W kranach w wielu polskich gminach może zabraknąć wody. Instytut Meteorologii i Gospodarki wodnej apeluje o ograniczenie do minimum wykorzystywania wody do celów gospodarczych. Mimo opadów deszczu wciąż panuje hydrologiczna susza.
Gdzie warto przykręcić kurek?
Do apelu przyłącza się hydrolog Paweł Staniszewski z Instytutu Meteorologii i Gospodarki Wodnej: – Warto oszczędzać i racjonalnie wykorzystywać wodę, którą mamy w kranach, ogrodach, miejscach zamieszkania czy pracy. W związku z pogłębiającą się suszą hydrologiczną w najbliższych tygodniach deficyt wody będzie się zwiększał. Należy ograniczyć podlewanie ogródka. Jeśli już podlewamy roślinność, starajmy się magazynować wodę deszczową w zbiornikach czy beczkach.
CZYTAJ: Nawałnice nad regionem. Jak się zachować podczas burzy?

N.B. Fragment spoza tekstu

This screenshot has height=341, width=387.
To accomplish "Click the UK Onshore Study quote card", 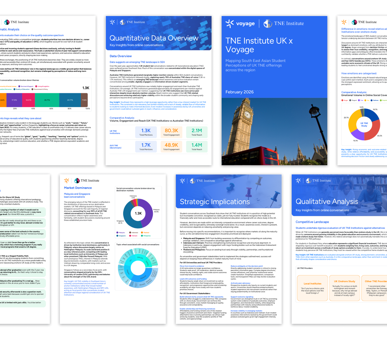I will (344, 288).
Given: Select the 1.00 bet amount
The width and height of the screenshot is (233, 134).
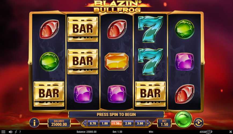Looking at the screenshot, I should [105, 123].
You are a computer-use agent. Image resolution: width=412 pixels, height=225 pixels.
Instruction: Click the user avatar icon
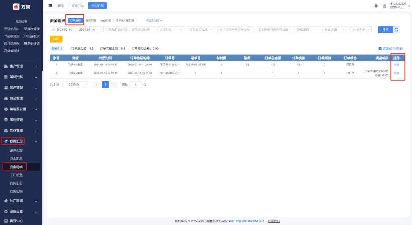pyautogui.click(x=384, y=6)
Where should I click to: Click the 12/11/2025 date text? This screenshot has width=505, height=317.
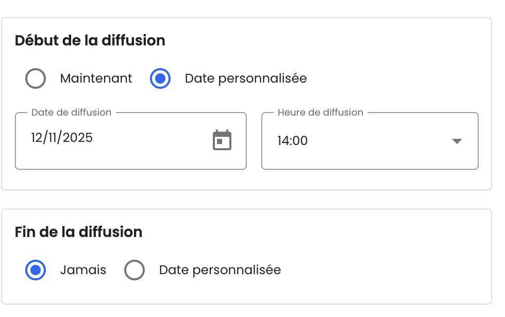click(x=62, y=137)
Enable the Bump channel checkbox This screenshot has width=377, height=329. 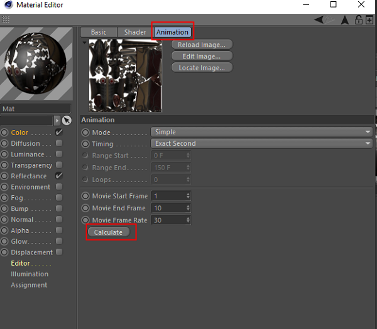point(59,208)
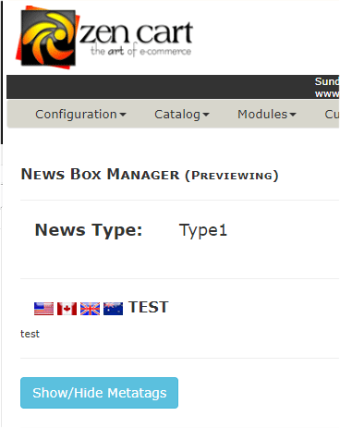
Task: Click the TEST news title
Action: pyautogui.click(x=149, y=307)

Zużycie rośnie z dnia na dzień
W podlubelskiej gminie Wólka wody jeszcze wystarcza dla wszystkich, ale – jak przyznaje wójt Edwin Gortat – zużycie rośnie z dnia na dzień. – Zagrożenia związane są ze spadkiem ciśnienia. Na pewno nie będzie czegoś takiego, że woda nie poleci z kranu. Przynajmniej mam taką nadzieję. Non stop monitorujemy sytuację. Natomiast jeśli ludzie będą zużywali więcej wody, ciśnienie będzie mniejsze i mogą się nie załączać piecyki czy podobne urządzenia.
Najwięcej wody – i to nie tylko w gminie Wólka – zużywają właściciele domów jednorodzinnych i gospodarstw rolnych. – W terenach zabudowy wielorodzinnej (u nas osiedle Borek) zużycie obecnie jest o połowę wyższe, natomiast na obszarach, gdzie są pola uprawne, zwiększa się ono nawet ponadtrzykrotnie – informuje Edwin Gortat.
CZYTAJ: Młody mężczyzna utonął w stawie [ZDJĘCIA]
Ograniczenia w gminach
I tak np. w gminie Supraśl na Podlasiu od godziny 6.00 rano do 22.00 nie można podlewać ogródków i napełniać basenów wodą z wodociągów.
W gminie Ludwin na Lubelszczyźnie takich ograniczeń nie ma, ale – jak mówi wójt Andrzej Chabros – problem jest coraz większy: – Pamiętajmy, że ktoś, podlewając trawnik, powoduje spadek ciśnienia w sieci. W związku z tym być może ktoś inny, kto mieszka na końcu tego wodociągu, nie może napić się herbaty lub umyć dziecka w ciepłej wodzie. Jest jeszcze początek sezonu i susza nie wywołała tak dużego efektu, ale widzimy, że zużycie wody jest bardzo duże i nasze stacje pracują na maksymalnych obrotach.
Konsekwencje dużego poboru wody są w każdej gminie takie same. – Chodzi o obniżenie poziomu wód gruntowych, co widać m.in. w gminie Jastków – przypomina zastępca wójta tej gminy Andrzej Dec. – Ludzie posiadający studnie wiedzą o tym najlepiej. Studnie głębinowe składają się z kręgów, a kręgi mają po metrze. I kiedyś widzieli, że na przykład na piątym kręgu, czyli 5 metrów niżej, jest woda. A teraz jest już na 6,7,8 metrze. Trzeba kopać studnie coraz niżej, żeby w ogóle dostać się do wody.
Coraz więcej ludzi wodę oszczędza
Mimo wszystko coraz więcej ludzi wodę oszczędza. Potwierdzają to zarówno samorządowcy, jak i mieszkańcy Lublina. – Jak zmywam naczynia, nalewam wodę do komory, myję i później płuczę pod zimną wodą. Jeśli podlewanie kwiatków na zewnątrz, to tylko punktowe, w konkretne rośliny. Biorę prysznic zamiast kąpieli w wannie, a do podlewania roślin na balkonie staram się wykorzystywać deszczówkę; nabieram wody, kiedy pada deszcz.
Jak szacuje IMGW – największej suszy, a tym samym największego poboru wody – należy spodziewać się na Lubelszczyźnie w sierpniu. W ubiegłym roku problem był identyczny, ale poszczególne gminy wprowadzały całkowity zakaz podlewania ogródków wodą z wodociągów.
W niektórych gminach, w tym m.in. w Jastkowie funkcjonują bezpłatne miejsca poboru wody. Przez okres letni i jesienny można czerpać z nich nieuzdatnioną wodę np. na opryski.